While established global energy companies are increasingly competing for multi-billion dollar infrastructure projects, Mexican officials are focused more on the demand side of the reform process, looking at ways that government, technology and the private sector can reshape markets south of the border.

Marcelino Madrigal Martinez, a member of the Comision Reguladora de Energia (CRE), Mexico's version of the U.S. Federal Energy Regulatory Commission, indicated that there is a lot of emphasis on development of more renewables and energy efficiency in the country to help prevent it from becoming overly dependent on U.S. natural gas imports. Madrigal Martinez characterized Mexico's energy development "as still in the formative stages." He delivered a keynote address on Wednesday at the 3rd Mexico Infrastructure Projects Forum in Monterrey, Mexico.

Representatives from a cross-section of the Mexican energy industry in the public and private sectors addressed a theme of transition. They acknowledged that natural gas is leading the way in opening up the national electricity sector headed by the Comision Federal Electricidad (CFE), but still concentrated on discussions about renewables and regulatory changes.

Mexican law mandates that by 2024 the country should be producing 35% of its electricity from “clean energy,” or non-fossil fuel sources including nuclear power. Clean energy certificates intended to support this target are due to start trading this year on the wholesale electricity market.

The heavily industrialized state of Nuevo Leon, where Monterrey is located, plans to take advantage of Mexico's emerging energy markets, according to Fernando Turner, the state's Harvard-educated economic development secretary, who also offered keynote remarks at the 3rd Mexico Infrastructure Projects Forum.

"Nuevo Leon is definitely going to play a role in energy development for Mexico overall," said Turner, adding that updating the state's outdated gas-fired power plants "is a huge opportunity for new gas plants." He cautioned, though, that his nation should not get too dependent on U.S. natural gas imports. "We should try to develop more of our own resources."

An official in the national Energy Ministry (Sener), Cesar Contreras Guzman, said that Mexico's increasing energy development is permitting the development of new markets in the nation of 120 million people that expects to grow by another 20 million inhabitants in the next 20 years.

Contreras Guzman's speciality is energy efficiency and technology programs, and he touted the nation's identifying land tracts all over the countryside for potential future renewables development.
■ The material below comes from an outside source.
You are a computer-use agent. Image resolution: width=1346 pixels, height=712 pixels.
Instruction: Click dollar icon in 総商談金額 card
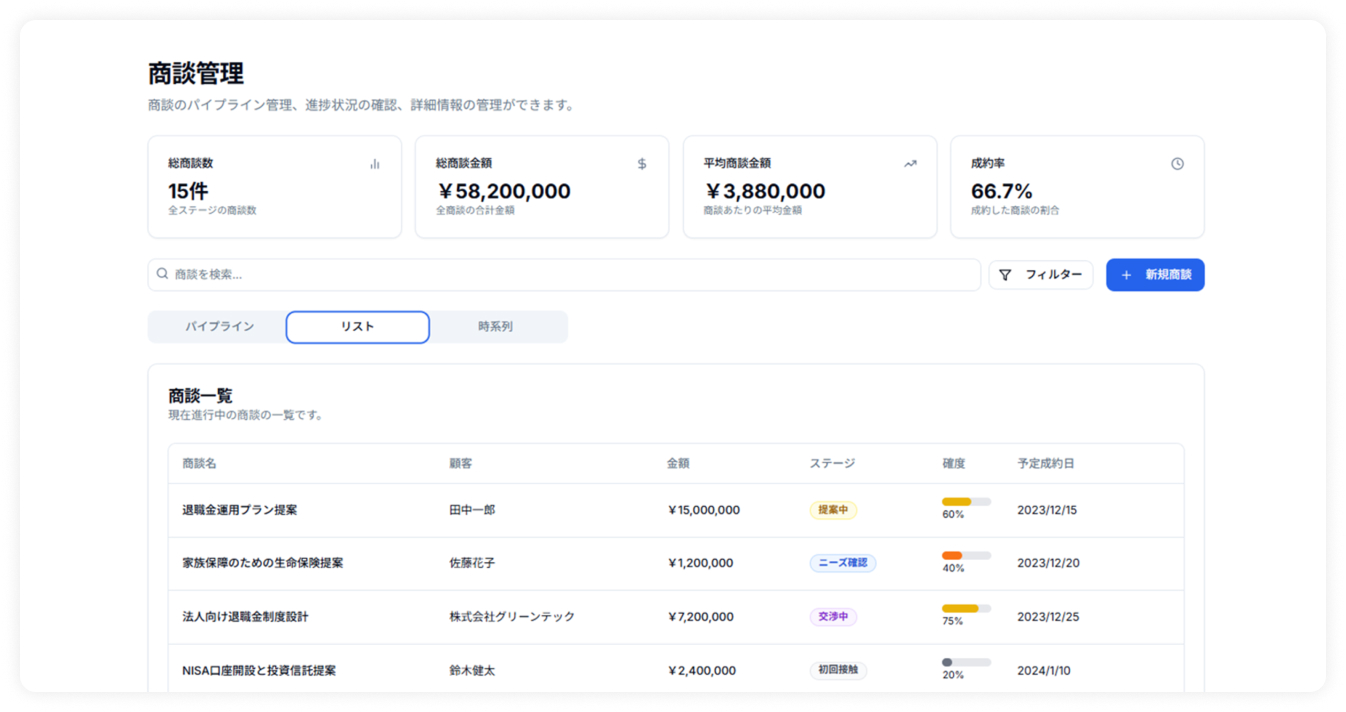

He said auctions have already been completed for the development of 7,000 MW of new wind and solar power. He sees this development as one of the many benefits of the nation's ongoing energy reforms.

Similar sentiments were voiced in the morning panel discussions that looked at the nation's evolving energy markets, the future for power generation, led by gas-fired plants, and the development and sustainability of the nation's renewables.

Several of the panelists noted that they see "a new level of transparency" developing in Mexico between the government and industry.